Тут дракон чуть не заплакал. Потом матюгнулся на китайском и сказал:
– Рублями не надо. Лучше девицу дайте. Хоть какую-нибудь!
– Не думаю, чтобы девица из Монако согласилась выехать в Китай, – промолвил Ахманов. Но Ришар зашептал ему в ухо:
– Соглашайтесь, мсье, соглашайтесь! Будет девица, непременно будет! У нас на коне этих девиц как пчел на банке с медом! На любой вкус! Писательницы есть и поэтессы, редакторши и литагентши и просто фанатки! Найдем!
Так и порешили. А когда вернулись в отель и бросили клич, набежала целая толпа девиц. Ахманов прямо изумился: в очередь встали к китайскому дракону и чуть в волосья друг дружке не вцепились. Даже позавидовал, но потом разглядел, что девицы все больше за пятьдесят и весьма стервозной внешности.
Наплыв был огромный, так что пришлось на морского бросать. Выпало счастье одной из фанаток, горячей финской девушке. Ахманов лично проводил ее в холмы, и больше о ней и о драконе в Монако не слыхали.

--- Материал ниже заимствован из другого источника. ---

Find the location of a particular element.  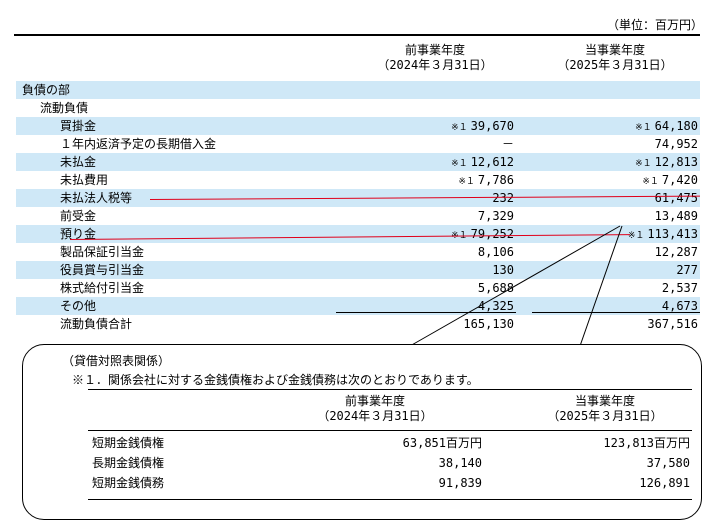

callout-row-value-prev: 38,140 is located at coordinates (460, 463).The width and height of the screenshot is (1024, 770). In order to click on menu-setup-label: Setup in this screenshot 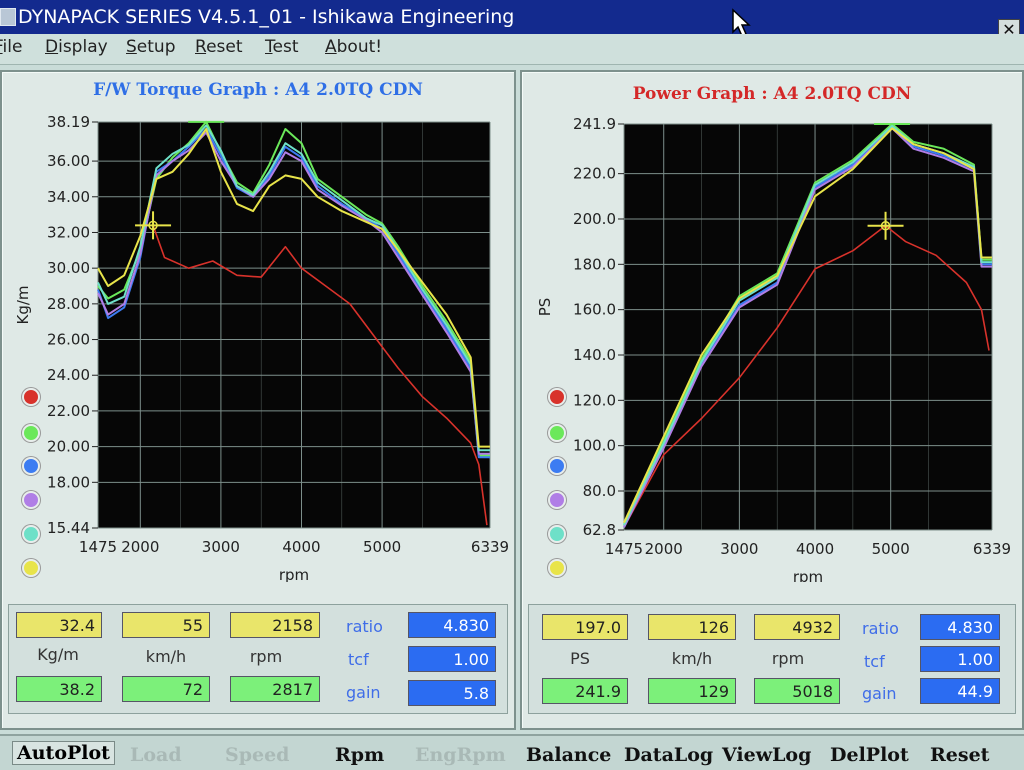, I will do `click(151, 47)`.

А писателя Ахманова князь хотел пожаловать в рыцари, да не получилось – во всем Монако не нашли ни шпор, ни шпаги. Что говорить! Маленькая страна, бедная! Собрались было выписать клинок из Парижа, но у Ахманова кончилась виза. Пришлось ехать домой без шпор, без шпаги и без благородного звания.
Зато свисток остался цел.
ВОЯЖ 12. КОЛОСС РОДОССКИЙ
Спит залив. Эллада дремлет.
Под портик уходит мать
Сок граната выжимать…
Зоя! нам никто не внемлет!
Зоя, дай себя обнять!
Козьма Прутков «Новогреческая песнь»
На греческом острове Родосе писатель Ахманов и его жена отдыхали во второй половине июня. Восхитительное место! Пальмы, бананы, попугаи, греки, гречанки и, разумеется, море. Даже два: Средиземное справа, Эгейское слева, если обратиться носом к северу. В течение трех недель супруги вкушали скромные греческие радости: пили вино, ели мусаку и танцевали сиртаки. Жена Ахманова подружилась с синьорой Анастасией из Болоньи и аниматорами итальянкой Барбарой и французом Энтони и, несмотря на различие в языках, вела с ними содержательные беседы за жизнь. Сам Ахманов любил сидеть на балконе и разглядывать плававших в бассейне девушек-топлесс. Особенно ему нравилась фемина в сиреневых трусиках с оборочками.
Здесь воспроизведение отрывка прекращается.